● **DATA FOR THIS EXERCISE**:
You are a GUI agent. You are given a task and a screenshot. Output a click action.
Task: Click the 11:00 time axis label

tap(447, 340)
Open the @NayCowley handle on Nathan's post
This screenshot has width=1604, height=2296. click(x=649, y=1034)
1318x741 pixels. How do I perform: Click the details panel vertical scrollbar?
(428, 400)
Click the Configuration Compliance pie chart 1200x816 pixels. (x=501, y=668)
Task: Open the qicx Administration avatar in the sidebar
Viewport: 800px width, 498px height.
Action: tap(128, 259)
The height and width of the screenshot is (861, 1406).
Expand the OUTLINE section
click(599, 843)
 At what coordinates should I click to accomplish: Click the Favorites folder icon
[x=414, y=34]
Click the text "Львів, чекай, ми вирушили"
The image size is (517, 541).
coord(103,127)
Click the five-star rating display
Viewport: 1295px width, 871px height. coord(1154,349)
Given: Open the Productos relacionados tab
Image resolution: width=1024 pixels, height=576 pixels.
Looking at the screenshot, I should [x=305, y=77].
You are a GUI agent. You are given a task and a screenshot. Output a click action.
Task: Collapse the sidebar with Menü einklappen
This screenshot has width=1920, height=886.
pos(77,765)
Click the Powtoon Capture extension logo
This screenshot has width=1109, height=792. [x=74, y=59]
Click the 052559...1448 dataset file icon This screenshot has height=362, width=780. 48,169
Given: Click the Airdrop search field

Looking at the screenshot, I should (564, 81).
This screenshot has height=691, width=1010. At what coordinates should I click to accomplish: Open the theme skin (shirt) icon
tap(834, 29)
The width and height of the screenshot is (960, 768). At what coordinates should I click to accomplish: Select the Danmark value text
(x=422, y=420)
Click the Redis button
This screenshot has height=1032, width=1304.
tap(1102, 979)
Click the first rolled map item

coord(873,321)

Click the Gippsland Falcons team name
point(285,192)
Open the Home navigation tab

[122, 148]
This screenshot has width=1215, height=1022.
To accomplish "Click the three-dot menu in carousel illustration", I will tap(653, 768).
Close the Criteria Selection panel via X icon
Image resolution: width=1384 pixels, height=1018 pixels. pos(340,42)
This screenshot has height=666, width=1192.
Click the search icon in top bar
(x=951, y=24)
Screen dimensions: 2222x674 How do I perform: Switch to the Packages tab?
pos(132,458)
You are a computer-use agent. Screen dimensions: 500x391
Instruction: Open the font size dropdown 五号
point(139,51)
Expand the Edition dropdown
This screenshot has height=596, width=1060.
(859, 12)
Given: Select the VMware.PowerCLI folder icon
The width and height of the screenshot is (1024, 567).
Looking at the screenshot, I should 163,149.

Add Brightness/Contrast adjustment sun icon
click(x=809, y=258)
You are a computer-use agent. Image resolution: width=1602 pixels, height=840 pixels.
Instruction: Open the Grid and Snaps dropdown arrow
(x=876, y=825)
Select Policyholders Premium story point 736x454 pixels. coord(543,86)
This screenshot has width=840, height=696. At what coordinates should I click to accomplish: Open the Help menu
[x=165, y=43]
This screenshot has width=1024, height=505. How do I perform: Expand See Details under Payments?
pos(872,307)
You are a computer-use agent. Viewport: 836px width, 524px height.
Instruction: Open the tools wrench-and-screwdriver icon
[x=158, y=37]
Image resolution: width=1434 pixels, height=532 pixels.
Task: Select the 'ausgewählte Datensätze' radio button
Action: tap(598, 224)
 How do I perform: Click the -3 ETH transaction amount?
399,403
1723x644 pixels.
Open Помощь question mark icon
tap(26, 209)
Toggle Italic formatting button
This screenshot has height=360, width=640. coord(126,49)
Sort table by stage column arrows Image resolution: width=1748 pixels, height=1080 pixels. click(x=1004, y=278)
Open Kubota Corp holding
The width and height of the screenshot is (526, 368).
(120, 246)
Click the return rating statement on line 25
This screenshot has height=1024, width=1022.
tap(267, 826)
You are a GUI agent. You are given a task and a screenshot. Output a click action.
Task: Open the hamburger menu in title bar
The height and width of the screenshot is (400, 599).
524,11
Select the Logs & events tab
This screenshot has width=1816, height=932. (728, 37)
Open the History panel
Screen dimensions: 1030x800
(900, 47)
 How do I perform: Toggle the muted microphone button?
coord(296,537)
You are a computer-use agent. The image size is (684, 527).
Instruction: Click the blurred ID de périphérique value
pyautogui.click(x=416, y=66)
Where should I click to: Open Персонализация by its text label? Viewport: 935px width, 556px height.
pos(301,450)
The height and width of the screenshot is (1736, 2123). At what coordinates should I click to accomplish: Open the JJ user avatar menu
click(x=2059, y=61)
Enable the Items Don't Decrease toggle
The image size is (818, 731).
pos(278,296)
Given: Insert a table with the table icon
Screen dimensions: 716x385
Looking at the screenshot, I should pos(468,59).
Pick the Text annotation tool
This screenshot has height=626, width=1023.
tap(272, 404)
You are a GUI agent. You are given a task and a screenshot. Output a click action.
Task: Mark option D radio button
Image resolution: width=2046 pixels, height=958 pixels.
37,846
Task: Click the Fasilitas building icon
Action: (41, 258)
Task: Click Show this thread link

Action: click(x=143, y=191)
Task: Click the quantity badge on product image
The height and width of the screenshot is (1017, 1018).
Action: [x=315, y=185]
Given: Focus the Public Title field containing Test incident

● **WHAT TO PRODUCE**: Make sure that every entry above is copied out exactly as it stands.

● **THE COMPLETED TASK**:
You are a GUI agent. You are given a task and a screenshot. Output a click action.
Task: Click the 11:00 time axis label

tap(447, 340)
Open the @NayCowley handle on Nathan's post
This screenshot has width=1604, height=2296. click(x=649, y=1034)
1318x741 pixels. How do I perform: Click the details panel vertical scrollbar?
(428, 400)
Click the Configuration Compliance pie chart 1200x816 pixels. (x=501, y=668)
Task: Open the qicx Administration avatar in the sidebar
Viewport: 800px width, 498px height.
Action: tap(128, 259)
The height and width of the screenshot is (861, 1406).
Expand the OUTLINE section
click(599, 843)
 At what coordinates should I click to accomplish: Click the Favorites folder icon
[x=414, y=34]
Click the text "Львів, чекай, ми вирушили"
The image size is (517, 541).
coord(103,127)
Click the five-star rating display
Viewport: 1295px width, 871px height. coord(1154,349)
Given: Open the Productos relacionados tab
Image resolution: width=1024 pixels, height=576 pixels.
Looking at the screenshot, I should [x=305, y=77].
You are a GUI agent. You are given a task and a screenshot. Output a click action.
Task: Collapse the sidebar with Menü einklappen
This screenshot has width=1920, height=886.
pos(77,765)
Click the Powtoon Capture extension logo
This screenshot has width=1109, height=792. [x=74, y=59]
Click the 052559...1448 dataset file icon This screenshot has height=362, width=780. 48,169
Given: Click the Airdrop search field

Looking at the screenshot, I should (564, 81).
This screenshot has height=691, width=1010. At what coordinates should I click to accomplish: Open the theme skin (shirt) icon
tap(834, 29)
The width and height of the screenshot is (960, 768). At what coordinates should I click to accomplish: Select the Danmark value text
(x=422, y=420)
Click the Redis button
This screenshot has height=1032, width=1304.
tap(1102, 979)
Click the first rolled map item

coord(873,321)

Click the Gippsland Falcons team name
point(285,192)
Open the Home navigation tab

[122, 148]
This screenshot has width=1215, height=1022.
To accomplish "Click the three-dot menu in carousel illustration", I will tap(653, 768).
Close the Criteria Selection panel via X icon
Image resolution: width=1384 pixels, height=1018 pixels. pos(340,42)
This screenshot has height=666, width=1192.
Click the search icon in top bar
(x=951, y=24)
Screen dimensions: 2222x674 How do I perform: Switch to the Packages tab?
pos(132,458)
You are a computer-use agent. Screen dimensions: 500x391
Instruction: Open the font size dropdown 五号
point(139,51)
Expand the Edition dropdown
This screenshot has height=596, width=1060.
(859, 12)
Given: Select the VMware.PowerCLI folder icon
The width and height of the screenshot is (1024, 567).
Looking at the screenshot, I should 163,149.

Add Brightness/Contrast adjustment sun icon
click(x=809, y=258)
You are a computer-use agent. Image resolution: width=1602 pixels, height=840 pixels.
Instruction: Open the Grid and Snaps dropdown arrow
(x=876, y=825)
Select Policyholders Premium story point 736x454 pixels. coord(543,86)
This screenshot has width=840, height=696. At what coordinates should I click to accomplish: Open the Help menu
[x=165, y=43]
This screenshot has width=1024, height=505. How do I perform: Expand See Details under Payments?
pos(872,307)
You are a computer-use agent. Viewport: 836px width, 524px height.
Instruction: Open the tools wrench-and-screwdriver icon
[x=158, y=37]
Image resolution: width=1434 pixels, height=532 pixels.
Task: Select the 'ausgewählte Datensätze' radio button
Action: tap(598, 224)
 How do I perform: Click the -3 ETH transaction amount?
399,403
1723x644 pixels.
Open Помощь question mark icon
tap(26, 209)
Toggle Italic formatting button
This screenshot has height=360, width=640. coord(126,49)
Sort table by stage column arrows Image resolution: width=1748 pixels, height=1080 pixels. click(x=1004, y=278)
Open Kubota Corp holding
The width and height of the screenshot is (526, 368).
(120, 246)
Click the return rating statement on line 25
This screenshot has height=1024, width=1022.
tap(267, 826)
You are a GUI agent. You are given a task and a screenshot. Output a click action.
Task: Open the hamburger menu in title bar
The height and width of the screenshot is (400, 599).
524,11
Select the Logs & events tab
This screenshot has width=1816, height=932. (728, 37)
Open the History panel
Screen dimensions: 1030x800
(900, 47)
 How do I perform: Toggle the muted microphone button?
coord(296,537)
You are a computer-use agent. The image size is (684, 527).
Instruction: Click the blurred ID de périphérique value
pyautogui.click(x=416, y=66)
Where should I click to: Open Персонализация by its text label? Viewport: 935px width, 556px height.
pos(301,450)
The height and width of the screenshot is (1736, 2123). At what coordinates should I click to accomplish: Open the JJ user avatar menu
click(x=2059, y=61)
Enable the Items Don't Decrease toggle
The image size is (818, 731).
pos(278,296)
Given: Insert a table with the table icon
Screen dimensions: 716x385
Looking at the screenshot, I should pos(468,59).
Pick the Text annotation tool
This screenshot has height=626, width=1023.
tap(272, 404)
You are a GUI agent. You are given a task and a screenshot. Output a click action.
Task: Mark option D radio button
Image resolution: width=2046 pixels, height=958 pixels.
37,846
Task: Click the Fasilitas building icon
Action: (41, 258)
Task: Click Show this thread link

Action: click(x=143, y=191)
Task: Click the quantity badge on product image
The height and width of the screenshot is (1017, 1018).
Action: [x=315, y=185]
Given: Focus the Public Title field containing Test incident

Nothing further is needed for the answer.